Inspired by the works of his uncle, Minhaj was motivated to join the Public Health department in John Hopkins University. In 2009, as a sophomore student, he developed his first initiative – Clean Water for Peace Project, which won the Davis Projects for Peace. Initially distributing free water filters, in villages near his paternal home village. Having completed his undergraduate studies in Public HealthPost graduation, Minhaj came back to Bangladesh as a Fulbright Scholar in 2012 to scale the project. Once he had completed fellowship, he was stuck between the choices of moving back to the US. And at the same time he recognized that there is a structural issue with aid driven solutions water crisis. As the funding ran out, he quickly raised to continue the pilot of the project by raising $5,000 from family members. He teamed up with Fellow Fullbright Scholar, Dr. Arup SenGupta to realize his vision of a more sustainable solution and founded Drinkwell in 2013. Dr. SenGupta providing the technology and innovation aspect, Minhaj has been leading Drinkwell to transform water crisis into economic opportunity.

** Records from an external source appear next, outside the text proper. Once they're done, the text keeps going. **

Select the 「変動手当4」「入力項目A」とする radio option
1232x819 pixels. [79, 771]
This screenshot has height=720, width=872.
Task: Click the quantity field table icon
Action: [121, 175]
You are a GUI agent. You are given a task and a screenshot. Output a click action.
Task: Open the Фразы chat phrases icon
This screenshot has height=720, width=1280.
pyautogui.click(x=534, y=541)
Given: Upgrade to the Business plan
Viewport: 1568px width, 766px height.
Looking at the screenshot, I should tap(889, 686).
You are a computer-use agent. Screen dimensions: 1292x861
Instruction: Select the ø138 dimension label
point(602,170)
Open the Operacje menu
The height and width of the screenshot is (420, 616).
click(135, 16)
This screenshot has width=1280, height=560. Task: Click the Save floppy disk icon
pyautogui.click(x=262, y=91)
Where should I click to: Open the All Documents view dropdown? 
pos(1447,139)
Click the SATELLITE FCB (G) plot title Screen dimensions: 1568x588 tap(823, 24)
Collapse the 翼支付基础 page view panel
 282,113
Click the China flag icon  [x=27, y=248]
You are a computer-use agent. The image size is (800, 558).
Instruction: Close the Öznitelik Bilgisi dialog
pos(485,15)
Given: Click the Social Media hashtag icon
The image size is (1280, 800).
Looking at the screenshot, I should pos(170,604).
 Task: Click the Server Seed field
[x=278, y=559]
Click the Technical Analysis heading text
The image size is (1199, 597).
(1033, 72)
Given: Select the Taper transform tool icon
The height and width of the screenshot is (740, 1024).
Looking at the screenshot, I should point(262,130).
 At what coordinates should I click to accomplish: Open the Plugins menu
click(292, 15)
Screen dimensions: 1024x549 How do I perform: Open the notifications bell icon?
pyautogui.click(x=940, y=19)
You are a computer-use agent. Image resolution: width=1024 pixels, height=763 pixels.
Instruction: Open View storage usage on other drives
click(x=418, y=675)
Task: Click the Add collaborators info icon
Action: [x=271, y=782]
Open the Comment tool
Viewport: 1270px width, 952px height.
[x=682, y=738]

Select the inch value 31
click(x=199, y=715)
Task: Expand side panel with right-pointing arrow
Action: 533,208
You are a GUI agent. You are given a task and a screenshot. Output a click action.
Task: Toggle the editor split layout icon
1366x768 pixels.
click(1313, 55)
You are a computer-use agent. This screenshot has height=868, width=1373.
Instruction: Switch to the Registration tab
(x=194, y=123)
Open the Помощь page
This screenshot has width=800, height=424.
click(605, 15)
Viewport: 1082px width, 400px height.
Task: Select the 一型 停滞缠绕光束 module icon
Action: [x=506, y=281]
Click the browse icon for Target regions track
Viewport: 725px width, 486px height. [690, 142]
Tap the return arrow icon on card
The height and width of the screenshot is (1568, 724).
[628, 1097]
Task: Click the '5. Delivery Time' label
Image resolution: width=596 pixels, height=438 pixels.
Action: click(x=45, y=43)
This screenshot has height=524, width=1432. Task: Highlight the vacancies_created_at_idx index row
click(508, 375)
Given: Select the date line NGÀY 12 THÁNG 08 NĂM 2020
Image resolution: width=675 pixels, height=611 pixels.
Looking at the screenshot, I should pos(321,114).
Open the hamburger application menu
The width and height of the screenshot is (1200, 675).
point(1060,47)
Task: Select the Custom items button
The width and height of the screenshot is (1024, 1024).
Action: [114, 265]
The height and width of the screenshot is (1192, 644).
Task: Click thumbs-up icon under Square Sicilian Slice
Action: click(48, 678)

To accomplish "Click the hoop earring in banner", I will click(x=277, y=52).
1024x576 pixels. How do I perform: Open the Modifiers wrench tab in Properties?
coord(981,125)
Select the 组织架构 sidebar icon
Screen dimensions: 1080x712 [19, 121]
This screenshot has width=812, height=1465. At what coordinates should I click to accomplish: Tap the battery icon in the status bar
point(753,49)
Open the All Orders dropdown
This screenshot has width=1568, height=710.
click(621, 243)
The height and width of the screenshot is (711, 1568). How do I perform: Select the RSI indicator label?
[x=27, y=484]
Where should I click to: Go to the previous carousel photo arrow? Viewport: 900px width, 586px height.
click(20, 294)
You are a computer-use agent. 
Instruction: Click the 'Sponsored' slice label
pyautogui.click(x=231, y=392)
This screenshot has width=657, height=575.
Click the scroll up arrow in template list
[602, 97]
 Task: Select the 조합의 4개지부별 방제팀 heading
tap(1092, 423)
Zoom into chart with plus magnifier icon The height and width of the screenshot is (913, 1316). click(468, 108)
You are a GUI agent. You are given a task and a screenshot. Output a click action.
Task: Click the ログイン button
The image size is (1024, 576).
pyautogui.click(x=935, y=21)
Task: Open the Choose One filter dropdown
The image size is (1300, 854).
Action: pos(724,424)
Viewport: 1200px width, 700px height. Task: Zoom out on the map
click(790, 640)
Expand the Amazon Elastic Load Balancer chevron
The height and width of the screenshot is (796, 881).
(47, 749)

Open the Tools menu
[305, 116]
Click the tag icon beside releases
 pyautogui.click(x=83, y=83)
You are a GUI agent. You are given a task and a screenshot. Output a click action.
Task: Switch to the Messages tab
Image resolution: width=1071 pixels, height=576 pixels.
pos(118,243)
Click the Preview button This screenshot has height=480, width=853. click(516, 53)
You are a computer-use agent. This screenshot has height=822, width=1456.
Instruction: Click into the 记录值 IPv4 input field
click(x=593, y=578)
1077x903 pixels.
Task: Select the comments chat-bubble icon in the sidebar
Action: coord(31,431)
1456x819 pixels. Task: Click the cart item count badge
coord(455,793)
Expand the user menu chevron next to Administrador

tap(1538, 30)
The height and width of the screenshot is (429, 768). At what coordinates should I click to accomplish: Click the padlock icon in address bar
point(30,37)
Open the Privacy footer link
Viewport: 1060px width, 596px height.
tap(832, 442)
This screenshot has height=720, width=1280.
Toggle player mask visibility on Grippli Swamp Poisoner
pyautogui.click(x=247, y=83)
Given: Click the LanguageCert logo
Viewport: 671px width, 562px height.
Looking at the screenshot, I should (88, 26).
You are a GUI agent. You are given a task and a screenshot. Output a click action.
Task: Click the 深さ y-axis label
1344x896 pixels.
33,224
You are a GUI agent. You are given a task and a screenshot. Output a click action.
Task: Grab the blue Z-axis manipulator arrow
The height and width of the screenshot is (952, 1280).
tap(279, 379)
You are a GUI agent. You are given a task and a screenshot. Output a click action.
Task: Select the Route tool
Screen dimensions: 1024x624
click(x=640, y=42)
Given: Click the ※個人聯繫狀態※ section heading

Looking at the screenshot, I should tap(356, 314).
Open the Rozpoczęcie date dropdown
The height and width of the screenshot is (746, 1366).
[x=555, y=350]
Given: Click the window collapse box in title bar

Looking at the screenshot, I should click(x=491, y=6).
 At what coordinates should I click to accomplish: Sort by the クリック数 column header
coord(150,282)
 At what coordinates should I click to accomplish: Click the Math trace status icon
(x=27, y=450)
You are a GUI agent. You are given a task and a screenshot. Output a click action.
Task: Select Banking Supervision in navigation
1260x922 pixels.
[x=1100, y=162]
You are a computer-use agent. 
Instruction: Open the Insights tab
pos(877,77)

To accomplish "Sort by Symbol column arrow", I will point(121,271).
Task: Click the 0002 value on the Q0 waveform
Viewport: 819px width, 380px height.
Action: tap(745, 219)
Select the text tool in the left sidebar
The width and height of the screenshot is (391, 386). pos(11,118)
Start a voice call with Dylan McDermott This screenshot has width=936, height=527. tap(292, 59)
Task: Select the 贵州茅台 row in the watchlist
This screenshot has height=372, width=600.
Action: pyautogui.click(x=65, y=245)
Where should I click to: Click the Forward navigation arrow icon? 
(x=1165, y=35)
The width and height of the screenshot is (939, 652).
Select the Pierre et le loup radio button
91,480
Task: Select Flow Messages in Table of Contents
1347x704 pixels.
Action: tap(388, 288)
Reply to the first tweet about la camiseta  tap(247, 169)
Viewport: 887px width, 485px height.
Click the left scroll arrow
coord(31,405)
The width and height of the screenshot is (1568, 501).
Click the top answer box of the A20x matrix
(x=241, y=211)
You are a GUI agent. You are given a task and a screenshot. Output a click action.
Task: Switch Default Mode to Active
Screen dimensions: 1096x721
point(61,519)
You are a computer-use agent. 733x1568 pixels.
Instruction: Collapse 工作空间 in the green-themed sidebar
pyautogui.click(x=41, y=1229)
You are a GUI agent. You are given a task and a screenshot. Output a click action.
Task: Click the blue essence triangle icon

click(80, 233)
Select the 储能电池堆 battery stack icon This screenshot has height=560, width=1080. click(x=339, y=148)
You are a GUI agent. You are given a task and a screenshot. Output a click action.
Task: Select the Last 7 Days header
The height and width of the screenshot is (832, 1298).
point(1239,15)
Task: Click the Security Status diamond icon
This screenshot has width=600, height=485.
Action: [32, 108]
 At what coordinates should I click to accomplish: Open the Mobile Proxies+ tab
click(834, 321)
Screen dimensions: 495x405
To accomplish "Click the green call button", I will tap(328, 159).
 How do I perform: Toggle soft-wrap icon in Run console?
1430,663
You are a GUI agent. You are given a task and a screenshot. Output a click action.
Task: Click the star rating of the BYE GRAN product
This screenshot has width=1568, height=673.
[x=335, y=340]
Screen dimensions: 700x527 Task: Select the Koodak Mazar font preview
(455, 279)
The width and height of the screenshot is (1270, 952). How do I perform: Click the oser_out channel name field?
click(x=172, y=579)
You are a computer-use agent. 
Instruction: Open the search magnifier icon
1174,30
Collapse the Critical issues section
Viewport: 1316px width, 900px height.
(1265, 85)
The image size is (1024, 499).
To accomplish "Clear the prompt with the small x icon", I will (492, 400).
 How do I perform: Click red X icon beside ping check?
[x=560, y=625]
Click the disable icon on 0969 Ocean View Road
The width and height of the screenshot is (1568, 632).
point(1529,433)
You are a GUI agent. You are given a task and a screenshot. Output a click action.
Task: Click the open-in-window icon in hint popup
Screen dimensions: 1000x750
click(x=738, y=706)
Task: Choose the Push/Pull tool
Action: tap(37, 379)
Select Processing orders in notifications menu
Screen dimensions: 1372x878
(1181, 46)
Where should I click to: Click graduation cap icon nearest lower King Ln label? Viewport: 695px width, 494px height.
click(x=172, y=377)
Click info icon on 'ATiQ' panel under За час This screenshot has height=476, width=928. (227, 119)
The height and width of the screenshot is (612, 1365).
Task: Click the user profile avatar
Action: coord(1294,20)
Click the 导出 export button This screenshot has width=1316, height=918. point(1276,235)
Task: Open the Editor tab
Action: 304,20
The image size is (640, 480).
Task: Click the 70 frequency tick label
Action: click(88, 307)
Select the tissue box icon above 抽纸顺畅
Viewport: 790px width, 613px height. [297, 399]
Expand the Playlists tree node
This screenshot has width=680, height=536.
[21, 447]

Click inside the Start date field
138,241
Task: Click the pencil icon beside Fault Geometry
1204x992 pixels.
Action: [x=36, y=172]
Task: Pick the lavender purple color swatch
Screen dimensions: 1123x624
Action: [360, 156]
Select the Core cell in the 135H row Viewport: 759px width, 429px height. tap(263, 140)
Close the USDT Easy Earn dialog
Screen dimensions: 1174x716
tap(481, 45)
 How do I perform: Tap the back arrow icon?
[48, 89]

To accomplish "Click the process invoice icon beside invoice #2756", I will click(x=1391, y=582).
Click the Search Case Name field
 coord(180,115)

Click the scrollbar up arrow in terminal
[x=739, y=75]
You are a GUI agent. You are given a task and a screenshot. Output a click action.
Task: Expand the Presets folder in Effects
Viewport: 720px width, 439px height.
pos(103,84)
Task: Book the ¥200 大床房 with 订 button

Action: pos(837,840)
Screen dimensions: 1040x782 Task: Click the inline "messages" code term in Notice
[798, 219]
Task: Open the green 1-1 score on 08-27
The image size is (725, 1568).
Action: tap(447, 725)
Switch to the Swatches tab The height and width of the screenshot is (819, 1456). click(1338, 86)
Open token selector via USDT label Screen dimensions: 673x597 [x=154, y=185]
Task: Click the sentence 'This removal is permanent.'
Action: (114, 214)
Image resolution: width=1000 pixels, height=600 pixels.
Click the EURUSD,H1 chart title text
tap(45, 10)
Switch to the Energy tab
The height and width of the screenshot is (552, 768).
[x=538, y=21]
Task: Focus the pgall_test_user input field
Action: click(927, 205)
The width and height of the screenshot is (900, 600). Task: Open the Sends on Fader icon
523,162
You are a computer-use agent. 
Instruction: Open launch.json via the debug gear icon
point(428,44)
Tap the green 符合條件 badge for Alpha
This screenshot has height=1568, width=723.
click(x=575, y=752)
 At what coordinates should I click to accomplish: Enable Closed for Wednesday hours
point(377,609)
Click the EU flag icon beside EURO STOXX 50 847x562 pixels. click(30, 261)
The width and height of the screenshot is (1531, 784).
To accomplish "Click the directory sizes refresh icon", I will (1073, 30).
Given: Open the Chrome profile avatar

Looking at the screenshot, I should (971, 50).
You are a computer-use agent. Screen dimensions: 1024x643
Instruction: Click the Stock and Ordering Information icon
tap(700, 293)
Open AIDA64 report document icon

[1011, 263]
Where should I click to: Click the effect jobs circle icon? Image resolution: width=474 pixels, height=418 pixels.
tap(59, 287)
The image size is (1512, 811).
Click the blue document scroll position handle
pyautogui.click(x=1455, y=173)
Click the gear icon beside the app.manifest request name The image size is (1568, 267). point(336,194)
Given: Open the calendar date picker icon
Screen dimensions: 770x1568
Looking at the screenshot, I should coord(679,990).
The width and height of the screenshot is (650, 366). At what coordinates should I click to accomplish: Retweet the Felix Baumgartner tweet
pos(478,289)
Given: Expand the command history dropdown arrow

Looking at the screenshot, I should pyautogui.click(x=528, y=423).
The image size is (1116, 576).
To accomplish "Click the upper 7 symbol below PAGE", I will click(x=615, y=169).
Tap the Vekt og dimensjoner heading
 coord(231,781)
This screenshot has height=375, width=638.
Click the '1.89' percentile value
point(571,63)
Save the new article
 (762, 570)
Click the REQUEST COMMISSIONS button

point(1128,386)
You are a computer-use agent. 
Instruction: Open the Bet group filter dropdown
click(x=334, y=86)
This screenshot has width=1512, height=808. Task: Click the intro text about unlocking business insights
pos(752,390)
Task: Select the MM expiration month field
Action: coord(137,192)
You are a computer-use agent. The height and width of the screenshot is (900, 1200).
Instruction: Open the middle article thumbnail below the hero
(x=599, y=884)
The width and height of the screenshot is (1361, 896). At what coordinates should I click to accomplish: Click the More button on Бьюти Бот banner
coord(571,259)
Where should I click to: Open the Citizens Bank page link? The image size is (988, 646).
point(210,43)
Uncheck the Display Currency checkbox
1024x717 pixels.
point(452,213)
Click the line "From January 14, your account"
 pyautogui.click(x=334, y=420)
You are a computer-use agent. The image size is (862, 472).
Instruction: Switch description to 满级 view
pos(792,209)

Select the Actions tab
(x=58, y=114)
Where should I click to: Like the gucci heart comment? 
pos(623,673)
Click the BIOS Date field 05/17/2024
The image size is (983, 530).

Minhaj’s conviction to the water crisis has been a personal one, where he came to understand the issue of arsenic as a harsh reality in his family’s home district in Bangladesh. Many of his extended family members have fallen victims to this reality. Having grown up in the US, he has always maintained his connections to build strong connection with some the people he has worked with in the early days. He appreciates that existing models of providing direct service in this field is not going to change the water crisis. In 2014, he was awarded the Echoing Green Fellowship, soon followed by his recognition as Forbes 30 under 30 social entrepreneurs.